2.2 Cross-Sectional Crack Morphology:
To further investigate the root cause of the flange leakage, a flat welding flange from the same manufacturer and batch, which had small pits on the sealing surface due to the detachment of non-metallic inclusions, was randomly selected. The flange was dissected into three uneven parts, and examination of its cross-section revealed visible cracks in four out of six sections, almost spanning the entire cross-section.
One of the sections, after coarse grinding, fine grinding, and corrosion, displayed more pronounced cracks, almost penetrating the entire cross-section. The cracks had a certain width, with black non-metallic inclusions mostly present in the crack gaps. One inclusion, about 3.0mm from the sealing surface, had a diameter of approximately 2.5mm, showing clear welding marks on its upper part. The welded area measured about 380mm², with a welding depth of 3.0mm.
2.3 Microstructure Analysis:
To further explore the cause of the cracks, a metallographic examination was conducted on the location with visible welding marks on the flange cross-section. Observation under a 100x microscope revealed clearer cracks, with large strip-shaped non-metallic inclusions inside longer cracks and scattered dot-shaped non-metallic inclusions on the cross-section. The crack tips were blunt, with no obvious anomalies on either side. The metallographic structure at this location contained dendritic austenite, typical of the microstructure of austenitic stainless steel welded joints.

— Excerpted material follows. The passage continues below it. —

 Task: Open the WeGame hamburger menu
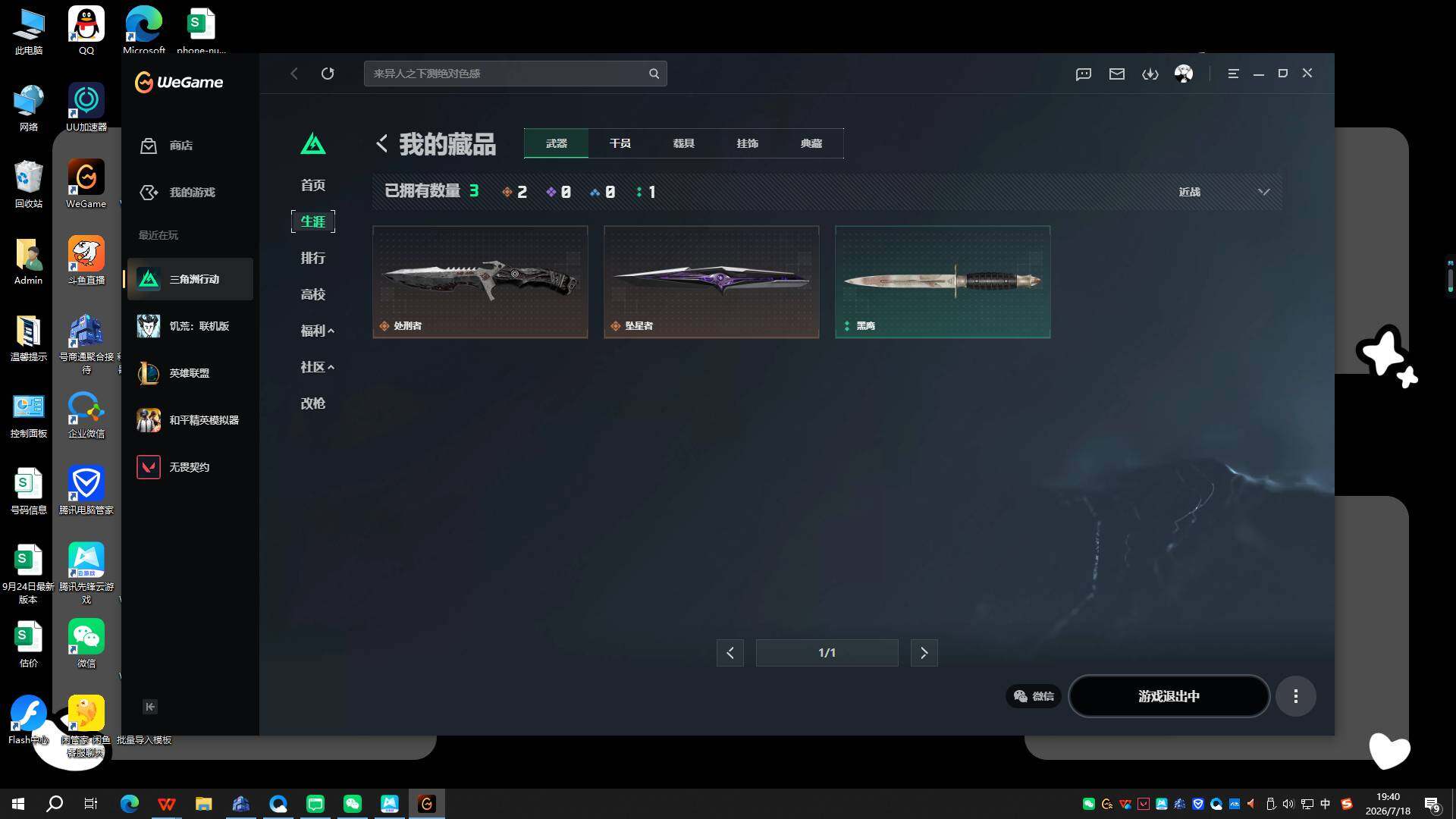point(1234,74)
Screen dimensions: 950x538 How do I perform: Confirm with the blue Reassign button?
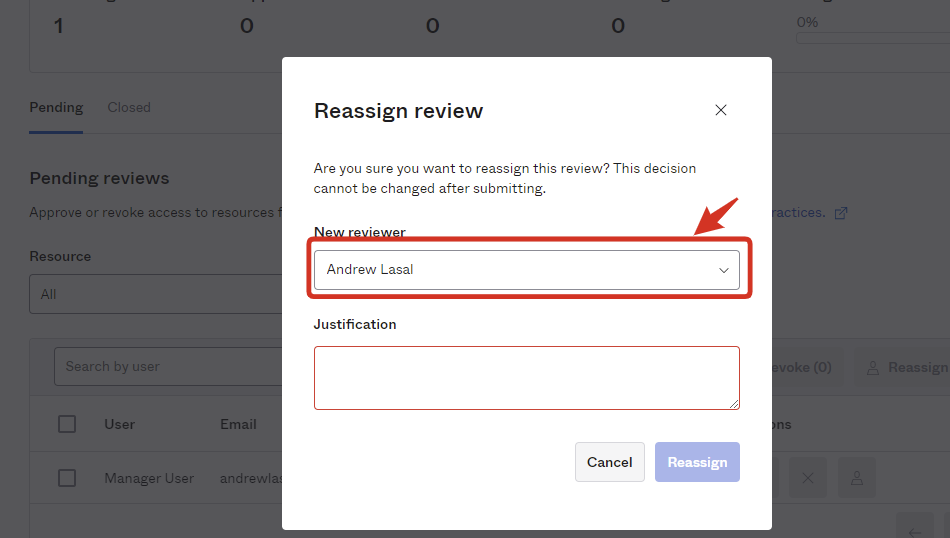(x=697, y=462)

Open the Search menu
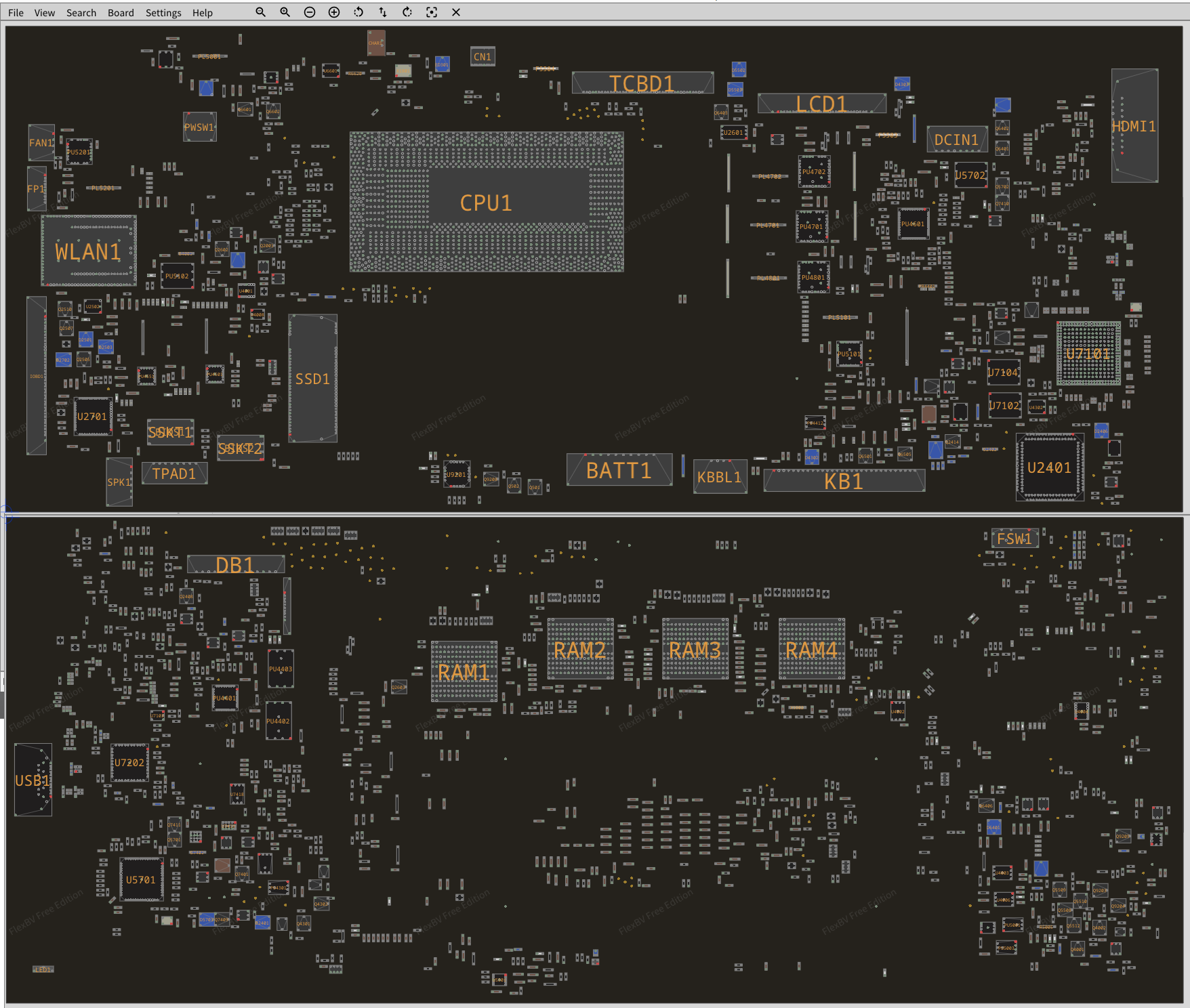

3. Determination of Crack Nature:
Considering the surface crack morphology, fracture characteristics, microscopic crack morphology, and metallographic structure analysis, it was concluded that the cracks originated during the flange production process and belonged to forging cracks along the tips of inclusions. To eliminate the obvious surface cracks on the flange, welding was indeed carried out before the flange left the factory.
4. Analysis of the Cause of Cracks:
4.1 Large amounts of non-metallic inclusions are the root cause of cracks.
Due to the presence of numerous non-metallic inclusions in the forging of flanges, volumetric inclusions transformed into surface inclusions during repeated forging, leading to forging cracks along the tips of inclusions. Large volumetric inclusions turned into larger-sized cracks after forging, while smaller volumetric inclusions became smaller microcracks. Most of these cracks were hidden cracks.
After machining the forging, some hidden cracks became visible surface cracks, explaining the presence of numerous microcracks on the inner and outer surfaces and bolt holes of the flange during macroscopic inspection. For larger cracks on the flange surface, the manufacturer employed methods such as grinding, eliminating surface cracks, welding, and subsequent machining to make the flange visually defect-free. This accounts for the 380mm² welding area and 3mm welding depth on the flange.
4.2 Forging cracks expanded under test pressure, leading to the eventual leakage of the flange.
The large quantity of non-metallic inclusions reduced the material’s plasticity and toughness. Inclusions inside cracks concentrated stress at the crack tips, rendering the flange unable to withstand external loads. This led to the flange cracking and leaking during the pressure test when the test pressure reached 0.6MPa.
5. Measures Taken:
(1) All problematic flanges were replaced.
(2) Continued search for other fittings from the same manufacturer and batch used in the device, using appropriate inspection methods to confirm their compliance.
(3) For the newly replaced flanges, in addition to retesting their chemical composition and mechanical properties, a macroscopic inspection was conducted to evaluate their geometric dimensions and surface smoothness, checking for abnormal geometric discontinuities.